## About this exercise
Copy out exactly the lines from the first line of the material below through the line containing "Open Denny Park's", and nothing beyond them.

-- Information shown follows --

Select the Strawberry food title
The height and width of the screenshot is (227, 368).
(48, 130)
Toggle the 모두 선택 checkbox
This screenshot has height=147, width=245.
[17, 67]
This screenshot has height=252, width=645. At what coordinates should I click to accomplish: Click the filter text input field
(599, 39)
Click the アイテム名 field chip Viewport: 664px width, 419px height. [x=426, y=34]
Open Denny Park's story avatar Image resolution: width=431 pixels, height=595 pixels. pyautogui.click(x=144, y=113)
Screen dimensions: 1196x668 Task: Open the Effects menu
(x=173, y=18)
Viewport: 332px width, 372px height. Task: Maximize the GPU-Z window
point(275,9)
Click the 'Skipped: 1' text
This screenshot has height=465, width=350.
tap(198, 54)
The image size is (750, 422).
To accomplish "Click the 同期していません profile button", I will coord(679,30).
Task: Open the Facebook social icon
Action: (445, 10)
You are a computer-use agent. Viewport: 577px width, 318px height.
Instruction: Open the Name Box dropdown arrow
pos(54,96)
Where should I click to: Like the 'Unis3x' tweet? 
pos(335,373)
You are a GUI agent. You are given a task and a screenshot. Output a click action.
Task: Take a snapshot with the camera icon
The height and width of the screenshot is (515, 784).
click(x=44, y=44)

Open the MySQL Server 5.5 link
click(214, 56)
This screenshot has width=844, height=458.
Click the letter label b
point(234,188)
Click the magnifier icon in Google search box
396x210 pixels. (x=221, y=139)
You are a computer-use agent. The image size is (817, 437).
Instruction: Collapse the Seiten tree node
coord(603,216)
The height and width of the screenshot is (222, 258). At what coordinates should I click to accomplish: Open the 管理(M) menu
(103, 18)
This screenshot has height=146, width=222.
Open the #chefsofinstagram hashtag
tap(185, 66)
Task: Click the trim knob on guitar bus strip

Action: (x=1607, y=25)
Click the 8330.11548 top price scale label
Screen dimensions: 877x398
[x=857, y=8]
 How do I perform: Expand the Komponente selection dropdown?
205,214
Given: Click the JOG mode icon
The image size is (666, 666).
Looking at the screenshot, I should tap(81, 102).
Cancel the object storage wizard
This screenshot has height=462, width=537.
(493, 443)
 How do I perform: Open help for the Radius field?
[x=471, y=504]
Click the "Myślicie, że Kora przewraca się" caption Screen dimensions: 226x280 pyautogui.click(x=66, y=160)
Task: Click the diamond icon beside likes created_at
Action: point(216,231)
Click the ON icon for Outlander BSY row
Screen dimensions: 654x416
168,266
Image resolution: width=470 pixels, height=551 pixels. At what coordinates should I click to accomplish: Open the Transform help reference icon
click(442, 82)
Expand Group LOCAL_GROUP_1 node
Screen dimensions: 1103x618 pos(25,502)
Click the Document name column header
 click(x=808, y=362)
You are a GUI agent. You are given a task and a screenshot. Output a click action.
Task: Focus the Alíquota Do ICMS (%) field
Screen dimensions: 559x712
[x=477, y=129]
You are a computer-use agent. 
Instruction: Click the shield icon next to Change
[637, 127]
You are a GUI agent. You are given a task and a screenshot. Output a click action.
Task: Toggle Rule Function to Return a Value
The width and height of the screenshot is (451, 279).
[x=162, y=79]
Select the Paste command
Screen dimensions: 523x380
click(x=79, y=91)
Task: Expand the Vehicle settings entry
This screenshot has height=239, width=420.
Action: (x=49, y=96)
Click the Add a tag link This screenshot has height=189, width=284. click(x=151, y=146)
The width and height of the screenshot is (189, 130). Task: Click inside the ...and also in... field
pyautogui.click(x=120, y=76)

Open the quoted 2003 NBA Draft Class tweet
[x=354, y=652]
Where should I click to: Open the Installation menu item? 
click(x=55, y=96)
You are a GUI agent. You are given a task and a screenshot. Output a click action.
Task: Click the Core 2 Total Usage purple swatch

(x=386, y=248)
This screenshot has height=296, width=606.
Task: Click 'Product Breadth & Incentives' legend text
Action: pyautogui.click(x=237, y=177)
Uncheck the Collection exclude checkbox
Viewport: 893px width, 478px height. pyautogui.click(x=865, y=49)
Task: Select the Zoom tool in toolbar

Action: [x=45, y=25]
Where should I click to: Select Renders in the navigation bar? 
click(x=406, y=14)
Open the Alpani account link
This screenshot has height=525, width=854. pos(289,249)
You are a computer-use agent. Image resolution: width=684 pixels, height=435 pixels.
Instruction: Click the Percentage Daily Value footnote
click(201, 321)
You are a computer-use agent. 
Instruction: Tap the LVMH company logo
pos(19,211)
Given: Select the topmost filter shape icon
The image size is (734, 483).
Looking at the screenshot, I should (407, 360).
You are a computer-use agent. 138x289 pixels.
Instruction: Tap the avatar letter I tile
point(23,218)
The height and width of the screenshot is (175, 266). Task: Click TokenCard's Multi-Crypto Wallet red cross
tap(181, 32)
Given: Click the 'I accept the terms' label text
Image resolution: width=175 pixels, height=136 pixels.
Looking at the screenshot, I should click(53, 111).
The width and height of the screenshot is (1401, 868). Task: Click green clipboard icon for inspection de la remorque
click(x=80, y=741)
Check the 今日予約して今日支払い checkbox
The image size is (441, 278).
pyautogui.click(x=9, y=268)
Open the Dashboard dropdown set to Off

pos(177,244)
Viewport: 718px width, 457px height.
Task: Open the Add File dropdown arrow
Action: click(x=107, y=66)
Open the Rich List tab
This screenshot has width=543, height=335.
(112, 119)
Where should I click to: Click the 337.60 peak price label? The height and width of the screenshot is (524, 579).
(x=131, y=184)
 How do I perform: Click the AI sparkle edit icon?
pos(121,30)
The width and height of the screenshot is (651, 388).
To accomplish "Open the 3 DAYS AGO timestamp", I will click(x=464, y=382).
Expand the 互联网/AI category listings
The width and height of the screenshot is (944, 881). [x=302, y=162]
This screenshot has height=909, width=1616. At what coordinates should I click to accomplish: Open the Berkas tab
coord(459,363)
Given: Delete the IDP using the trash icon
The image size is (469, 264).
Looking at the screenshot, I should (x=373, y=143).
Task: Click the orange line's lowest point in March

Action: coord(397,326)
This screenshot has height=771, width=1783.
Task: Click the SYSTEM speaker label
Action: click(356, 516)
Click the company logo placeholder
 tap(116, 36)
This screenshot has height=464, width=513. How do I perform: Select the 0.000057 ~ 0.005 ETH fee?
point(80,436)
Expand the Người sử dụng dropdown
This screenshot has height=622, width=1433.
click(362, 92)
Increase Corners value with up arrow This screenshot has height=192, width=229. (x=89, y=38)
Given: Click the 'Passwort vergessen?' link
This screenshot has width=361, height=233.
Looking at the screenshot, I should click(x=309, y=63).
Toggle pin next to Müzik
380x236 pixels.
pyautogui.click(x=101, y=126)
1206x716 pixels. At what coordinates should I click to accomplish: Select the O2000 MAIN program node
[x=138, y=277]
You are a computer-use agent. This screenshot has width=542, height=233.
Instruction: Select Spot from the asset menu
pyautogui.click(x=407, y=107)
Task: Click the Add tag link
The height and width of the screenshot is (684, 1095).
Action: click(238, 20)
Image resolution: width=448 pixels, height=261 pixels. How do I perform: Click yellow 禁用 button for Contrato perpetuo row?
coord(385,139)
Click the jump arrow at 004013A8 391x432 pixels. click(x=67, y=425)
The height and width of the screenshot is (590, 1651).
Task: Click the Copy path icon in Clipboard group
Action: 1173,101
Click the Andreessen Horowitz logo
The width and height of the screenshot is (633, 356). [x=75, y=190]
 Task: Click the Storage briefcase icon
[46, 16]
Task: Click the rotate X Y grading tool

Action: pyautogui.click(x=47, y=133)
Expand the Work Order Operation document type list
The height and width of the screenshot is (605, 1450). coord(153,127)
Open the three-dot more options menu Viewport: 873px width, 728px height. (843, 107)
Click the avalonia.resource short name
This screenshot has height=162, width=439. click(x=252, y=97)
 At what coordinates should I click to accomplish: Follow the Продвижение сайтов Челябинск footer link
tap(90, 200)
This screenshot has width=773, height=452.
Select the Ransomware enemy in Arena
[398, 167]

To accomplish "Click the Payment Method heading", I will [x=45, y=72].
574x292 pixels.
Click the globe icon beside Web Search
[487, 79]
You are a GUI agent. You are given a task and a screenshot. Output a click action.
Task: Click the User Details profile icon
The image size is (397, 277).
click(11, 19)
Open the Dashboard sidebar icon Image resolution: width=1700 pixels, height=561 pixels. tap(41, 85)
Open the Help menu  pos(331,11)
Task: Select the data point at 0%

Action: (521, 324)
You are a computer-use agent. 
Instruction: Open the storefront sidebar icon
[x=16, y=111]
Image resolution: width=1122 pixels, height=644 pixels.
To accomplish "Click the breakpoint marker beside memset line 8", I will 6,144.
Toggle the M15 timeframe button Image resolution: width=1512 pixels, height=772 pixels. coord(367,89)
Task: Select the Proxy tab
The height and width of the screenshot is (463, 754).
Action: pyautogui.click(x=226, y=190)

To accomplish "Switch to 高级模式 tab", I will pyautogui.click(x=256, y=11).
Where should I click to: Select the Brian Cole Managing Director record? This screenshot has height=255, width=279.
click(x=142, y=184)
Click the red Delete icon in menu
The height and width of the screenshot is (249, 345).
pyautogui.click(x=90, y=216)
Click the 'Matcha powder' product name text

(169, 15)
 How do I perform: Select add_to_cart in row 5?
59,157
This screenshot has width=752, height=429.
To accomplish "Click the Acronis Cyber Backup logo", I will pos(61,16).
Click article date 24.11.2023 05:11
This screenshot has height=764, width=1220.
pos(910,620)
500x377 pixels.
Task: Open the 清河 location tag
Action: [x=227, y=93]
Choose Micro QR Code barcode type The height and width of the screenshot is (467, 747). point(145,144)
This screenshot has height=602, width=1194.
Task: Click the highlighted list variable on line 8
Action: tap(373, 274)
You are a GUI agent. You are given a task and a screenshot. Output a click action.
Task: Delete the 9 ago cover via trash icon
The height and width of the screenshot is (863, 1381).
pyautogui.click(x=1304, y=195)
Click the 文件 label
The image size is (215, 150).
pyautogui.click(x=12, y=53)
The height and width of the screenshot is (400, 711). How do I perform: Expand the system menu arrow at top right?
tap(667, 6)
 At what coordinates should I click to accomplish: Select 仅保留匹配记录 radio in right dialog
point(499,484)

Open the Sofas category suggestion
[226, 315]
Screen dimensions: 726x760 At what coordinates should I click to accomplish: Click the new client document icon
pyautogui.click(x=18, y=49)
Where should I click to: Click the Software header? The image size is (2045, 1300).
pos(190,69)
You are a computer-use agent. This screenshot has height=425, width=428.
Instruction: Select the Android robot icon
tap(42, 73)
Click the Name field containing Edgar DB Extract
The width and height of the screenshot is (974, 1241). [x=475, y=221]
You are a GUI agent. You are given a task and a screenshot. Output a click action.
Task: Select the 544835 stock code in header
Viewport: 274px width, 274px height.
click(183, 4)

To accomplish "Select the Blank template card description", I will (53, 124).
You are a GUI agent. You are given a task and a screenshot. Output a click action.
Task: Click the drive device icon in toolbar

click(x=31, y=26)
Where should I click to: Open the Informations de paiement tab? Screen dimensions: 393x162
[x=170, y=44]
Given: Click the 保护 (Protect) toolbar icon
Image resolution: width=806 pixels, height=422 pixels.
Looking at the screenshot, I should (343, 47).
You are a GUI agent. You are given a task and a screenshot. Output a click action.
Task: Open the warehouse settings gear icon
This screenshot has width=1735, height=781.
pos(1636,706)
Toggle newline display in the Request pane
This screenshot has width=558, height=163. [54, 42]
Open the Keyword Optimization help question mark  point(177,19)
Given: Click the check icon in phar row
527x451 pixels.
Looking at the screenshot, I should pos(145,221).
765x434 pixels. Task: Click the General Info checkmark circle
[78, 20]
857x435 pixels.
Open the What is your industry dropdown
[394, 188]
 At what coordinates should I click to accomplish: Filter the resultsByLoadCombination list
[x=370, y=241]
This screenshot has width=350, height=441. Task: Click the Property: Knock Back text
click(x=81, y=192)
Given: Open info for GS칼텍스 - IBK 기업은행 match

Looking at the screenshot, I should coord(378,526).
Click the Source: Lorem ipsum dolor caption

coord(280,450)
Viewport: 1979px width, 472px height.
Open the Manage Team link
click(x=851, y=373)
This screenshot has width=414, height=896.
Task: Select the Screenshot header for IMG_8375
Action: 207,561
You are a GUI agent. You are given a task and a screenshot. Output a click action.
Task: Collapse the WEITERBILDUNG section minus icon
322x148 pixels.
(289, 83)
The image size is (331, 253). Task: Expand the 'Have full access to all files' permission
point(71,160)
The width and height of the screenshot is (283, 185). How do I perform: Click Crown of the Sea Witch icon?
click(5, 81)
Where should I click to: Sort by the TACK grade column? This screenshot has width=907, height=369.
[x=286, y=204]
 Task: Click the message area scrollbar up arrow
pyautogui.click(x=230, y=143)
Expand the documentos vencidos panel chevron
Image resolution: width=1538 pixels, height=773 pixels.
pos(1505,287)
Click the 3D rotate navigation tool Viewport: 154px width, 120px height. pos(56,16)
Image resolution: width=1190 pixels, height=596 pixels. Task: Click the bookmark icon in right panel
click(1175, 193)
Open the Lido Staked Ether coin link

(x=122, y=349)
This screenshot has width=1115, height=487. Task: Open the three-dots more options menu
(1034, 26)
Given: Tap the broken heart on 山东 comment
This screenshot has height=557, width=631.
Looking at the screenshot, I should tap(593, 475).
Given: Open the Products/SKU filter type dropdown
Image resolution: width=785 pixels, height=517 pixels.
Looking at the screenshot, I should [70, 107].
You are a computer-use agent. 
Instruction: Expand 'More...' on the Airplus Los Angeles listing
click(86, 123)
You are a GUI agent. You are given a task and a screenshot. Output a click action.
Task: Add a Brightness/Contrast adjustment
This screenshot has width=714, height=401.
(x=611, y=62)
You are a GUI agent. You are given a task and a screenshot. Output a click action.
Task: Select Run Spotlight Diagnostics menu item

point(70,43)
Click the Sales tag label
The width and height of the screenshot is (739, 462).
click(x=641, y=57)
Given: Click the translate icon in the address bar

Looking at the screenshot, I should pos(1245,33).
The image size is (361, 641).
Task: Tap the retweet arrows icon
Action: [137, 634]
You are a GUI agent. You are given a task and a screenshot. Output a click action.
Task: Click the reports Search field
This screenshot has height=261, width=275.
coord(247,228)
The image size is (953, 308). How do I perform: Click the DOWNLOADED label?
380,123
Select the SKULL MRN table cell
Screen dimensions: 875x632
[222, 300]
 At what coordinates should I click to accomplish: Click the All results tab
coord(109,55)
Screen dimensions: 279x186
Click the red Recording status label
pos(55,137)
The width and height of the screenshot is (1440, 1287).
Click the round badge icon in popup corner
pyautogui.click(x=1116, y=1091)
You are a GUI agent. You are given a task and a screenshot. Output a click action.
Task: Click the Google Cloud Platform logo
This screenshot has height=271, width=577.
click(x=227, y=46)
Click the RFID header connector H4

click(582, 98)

-- Information shown concluded --

## Response area
Select the Strawberry food title
The height and width of the screenshot is (227, 368).
(48, 130)
Toggle the 모두 선택 checkbox
This screenshot has height=147, width=245.
[17, 67]
This screenshot has height=252, width=645. At what coordinates should I click to accomplish: Click the filter text input field
(599, 39)
Click the アイテム名 field chip Viewport: 664px width, 419px height. [x=426, y=34]
Open Denny Park's story avatar Image resolution: width=431 pixels, height=595 pixels. pyautogui.click(x=144, y=113)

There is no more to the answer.